How Safe is Your New Idea from Theft? The Vital Components of Confidentiality/Non Disclosure Agreements

non-disclosure-agreement

Can we be honest?

Good ideas are hard to come by.

They’re like hens’ teeth.

Have you a good idea, but you’re afraid to discuss it for fear it will be robbed or copied?

You’re well aware that you can register a trade mark or a patent, and you know you enjoy copyright protection for your original work.

But ideas are different.

You can’t copyright an idea.

If you’re thinking about a new business venture, or product development, or potential investment, you would be right to be worried about your discussion becoming known to others, and your good idea, and hard work being exploited by somebody else.

Well, there is a solution to the problem.

And it’s a smart move if you want to protect yourself and avoid being ripped off.

It’s a well drafted, contractual document-a confidential/non disclosure agreement.

New business venture,product development, potential investment, business arrangement?

A confidentiality/non disclosure agreement can cover all these situations. And your document does not have to be 5 plus pages long and impossible to understand.

A one/two/three page agreement will do the job, provided it is drafted properly and has some vital elements.

Disclosing party and recipient party

The starting point for your contract/agreement will be the parties-who is the disclosing party and who is the recipient party?

The type of information that will be disclosed, and for which you will be seeking protection, needs to be spelled out.

Technical and financial information would be common inclusions, but new ideas, strategies, tactics could also be protected.

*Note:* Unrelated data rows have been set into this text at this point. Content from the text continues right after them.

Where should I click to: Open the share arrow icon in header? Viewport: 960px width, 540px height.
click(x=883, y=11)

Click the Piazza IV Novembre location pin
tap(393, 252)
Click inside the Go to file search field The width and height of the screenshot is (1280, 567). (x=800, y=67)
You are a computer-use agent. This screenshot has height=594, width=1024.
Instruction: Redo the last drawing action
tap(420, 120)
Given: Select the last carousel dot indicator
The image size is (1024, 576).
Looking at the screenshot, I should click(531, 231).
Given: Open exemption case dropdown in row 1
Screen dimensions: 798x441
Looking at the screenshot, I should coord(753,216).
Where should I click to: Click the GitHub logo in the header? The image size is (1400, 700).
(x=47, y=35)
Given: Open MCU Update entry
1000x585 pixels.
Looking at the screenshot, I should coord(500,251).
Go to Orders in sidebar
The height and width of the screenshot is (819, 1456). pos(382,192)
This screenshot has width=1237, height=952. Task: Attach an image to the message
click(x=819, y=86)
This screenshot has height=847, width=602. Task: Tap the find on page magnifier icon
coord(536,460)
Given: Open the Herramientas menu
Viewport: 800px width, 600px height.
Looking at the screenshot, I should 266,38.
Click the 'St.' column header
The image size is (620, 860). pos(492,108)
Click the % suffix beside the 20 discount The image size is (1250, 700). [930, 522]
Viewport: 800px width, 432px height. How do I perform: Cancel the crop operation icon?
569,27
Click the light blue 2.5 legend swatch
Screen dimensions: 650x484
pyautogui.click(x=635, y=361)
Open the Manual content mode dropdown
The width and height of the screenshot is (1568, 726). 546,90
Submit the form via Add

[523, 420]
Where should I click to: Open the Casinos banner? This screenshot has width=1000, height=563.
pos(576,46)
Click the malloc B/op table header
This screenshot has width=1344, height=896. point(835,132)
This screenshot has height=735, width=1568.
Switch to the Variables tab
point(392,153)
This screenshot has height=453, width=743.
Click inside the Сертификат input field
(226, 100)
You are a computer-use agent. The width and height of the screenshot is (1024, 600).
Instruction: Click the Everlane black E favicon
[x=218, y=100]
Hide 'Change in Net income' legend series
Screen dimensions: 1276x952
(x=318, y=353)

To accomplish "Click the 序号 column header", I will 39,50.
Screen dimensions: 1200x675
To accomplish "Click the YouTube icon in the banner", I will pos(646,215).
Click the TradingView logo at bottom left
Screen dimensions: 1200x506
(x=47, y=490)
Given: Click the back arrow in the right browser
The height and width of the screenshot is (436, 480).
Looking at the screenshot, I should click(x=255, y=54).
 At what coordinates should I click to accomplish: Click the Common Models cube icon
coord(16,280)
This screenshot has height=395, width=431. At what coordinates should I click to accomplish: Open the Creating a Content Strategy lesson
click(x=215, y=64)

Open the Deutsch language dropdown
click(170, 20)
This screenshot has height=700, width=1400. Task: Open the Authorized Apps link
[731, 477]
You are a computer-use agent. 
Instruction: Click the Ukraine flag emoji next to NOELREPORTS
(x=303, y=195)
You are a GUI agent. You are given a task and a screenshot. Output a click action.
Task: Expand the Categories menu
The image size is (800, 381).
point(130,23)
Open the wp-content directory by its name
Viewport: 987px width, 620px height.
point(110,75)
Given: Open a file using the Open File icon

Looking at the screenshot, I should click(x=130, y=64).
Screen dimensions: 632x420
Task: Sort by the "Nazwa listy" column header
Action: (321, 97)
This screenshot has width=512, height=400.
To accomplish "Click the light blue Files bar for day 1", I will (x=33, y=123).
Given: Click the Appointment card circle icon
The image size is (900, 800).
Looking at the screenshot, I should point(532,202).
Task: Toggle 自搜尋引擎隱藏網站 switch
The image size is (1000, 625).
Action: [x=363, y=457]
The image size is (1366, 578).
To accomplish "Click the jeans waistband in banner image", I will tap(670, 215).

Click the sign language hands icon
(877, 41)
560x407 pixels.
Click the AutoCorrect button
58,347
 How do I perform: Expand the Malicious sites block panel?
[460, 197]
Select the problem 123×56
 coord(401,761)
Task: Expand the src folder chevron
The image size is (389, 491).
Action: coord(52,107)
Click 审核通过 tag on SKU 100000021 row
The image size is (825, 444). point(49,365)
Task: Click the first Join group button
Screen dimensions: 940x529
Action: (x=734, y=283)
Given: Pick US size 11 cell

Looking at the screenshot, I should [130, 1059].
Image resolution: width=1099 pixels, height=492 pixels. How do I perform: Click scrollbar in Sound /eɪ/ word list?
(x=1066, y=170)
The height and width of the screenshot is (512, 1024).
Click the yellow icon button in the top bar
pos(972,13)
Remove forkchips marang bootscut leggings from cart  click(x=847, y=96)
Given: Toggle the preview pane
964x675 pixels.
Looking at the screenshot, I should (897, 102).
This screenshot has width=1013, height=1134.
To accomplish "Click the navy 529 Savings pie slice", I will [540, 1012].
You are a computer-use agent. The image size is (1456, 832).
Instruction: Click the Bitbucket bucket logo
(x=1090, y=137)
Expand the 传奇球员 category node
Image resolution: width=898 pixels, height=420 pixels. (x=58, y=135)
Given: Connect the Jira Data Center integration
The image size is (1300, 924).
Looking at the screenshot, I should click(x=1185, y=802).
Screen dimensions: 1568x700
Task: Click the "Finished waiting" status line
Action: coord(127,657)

Confidentiality of information

The principal job that you want your contract to do is to protect the confidentiality of the information you disclose to the other party (‘recipient party’).

You would also want to provide for the return of same if, for example, you shared documents or software.

What happens if there is a default?

Default or breach of the agreement? Your agreement should provide for injunctive relief and/or damages. This means you can to to Court and seek an injunction to prevent the continued disclosure of the information, and/or compensatory damages.

Other Important clauses

Your confidentiality/NDA contract should also contain a number of other important clauses:

  1. that there is no representation being made by you, the disclosing party, as to the  accuracy and completeness of the information disclosed;
  2. the agreement is being drawn up at the request of the disclosing party, so it would be enforceable by the disclosing party; also, any variation or waiver would be at the behest of the disclosing party;
  3. the duration of the agreement-5 years would be typical but will depend on the type of information which is disclosed, because what is worthy of protection in some industries will change pretty rapidly;
  4. there should be provision that the NDA cannot be assigned to another party;
  5. the applicable law should be stated and the and binding effect of the NDA-your agreement should provide that Irish courts have exclusive jurisdiction over the agreement;
  6. signing places-both parties need to sign the agreement, and have their signatures witnessed.

A sound, well drafted Confidentiality/Non Disclosure agreement can provide you with protection, and peace of mind, in relation to your discussions.

There is no need to hide your new ideas or novel products, to the point where they will never see the light of day.

You can easily progress talks about your new business arrangement, new partner, or joint venture.

You just need to take some basic, prudent precautions, the most important of which is having goodwill and trust on both sides.

And a sound, effective Confidentiality/Non Disclosure Agreement.